The gregarious Burnett built a deep network of relationships tied together through stories. He always had a tale to tell, and took time to listen to others' stories, too, those who knew him said.

For nearly 30 years, Burnett brought a love of literature and teaching to his work as a language arts teacher in Richfield Public Schools. He worked to help students improve reading skills, in the summers running a reading school at Camp Lincoln in Nisswa, Minn.

"He did wonderful things for kids," said Leo Poehling, who taught with Burnett at the former East Junior High. "He was committed to the kids. He was dedicated to what he did."

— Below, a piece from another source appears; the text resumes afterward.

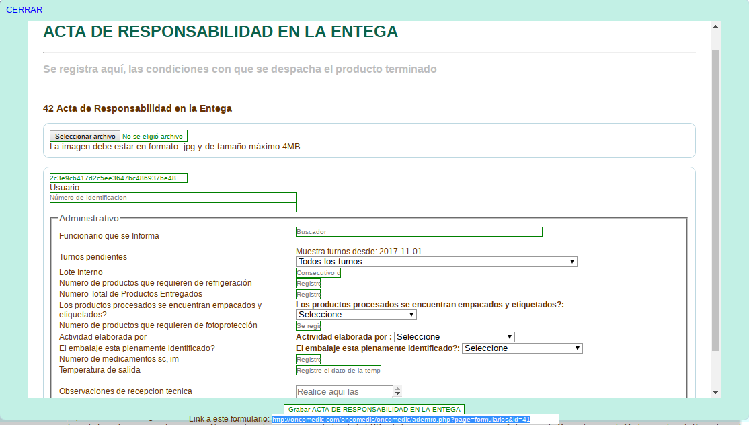This screenshot has height=425, width=749.
Task: Click the medicamentos sc, im number field
Action: [x=309, y=360]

Burnett also founded the Minnesota Reading Center to teach adults and executives from major corporations to read more efficiently, Pettee said.

Burnett was an excellent student himself. As a kindergartner in Mason City, Iowa, he was named the best student at Holy Family Catholic School and was rewarded with a rolltop desk, his daughter said.

After high school graduation, he went on to Loras College in Dubuque, Iowa. He took time off to serve as a corporal in the U.S. Army during the Korean War, teaching others "to shoot the big artillery," Pettee said.

He later earned an education degree from the University of Minnesota before signing on to teach in Richfield.

Burnett lived with his wife, Beverly, in Bloomington for more than 50 years. The couple were founding members of the Church of St. Edward.

A lover of the outdoors, Burnett was part of the "No Road Through 94" group that worked to stop plans to extend 94th Street through a portion of the Hyland-Bush-Anderson Lakes Park Reserve, Pettee said.

In the wake of his son's death, Burnett established the Tom Burnett Leadership Program and the Tom Burnett Scholarship at the U's Carlson School of Management, as well as a scholarship at St. John's University in Collegeville, Minn. Every year, $1,000 scholarships are awarded to seniors at Kennedy and Jefferson high schools in Bloomington.

"He would give you the shirt off his back," Poehling said. "He was kind, generous and considerate, and very loyal to his friends."

Burnett is survived by daughters Martha Pettee of St. Paul and Mary Margaret Jurgens of Excelsior. Services have been held.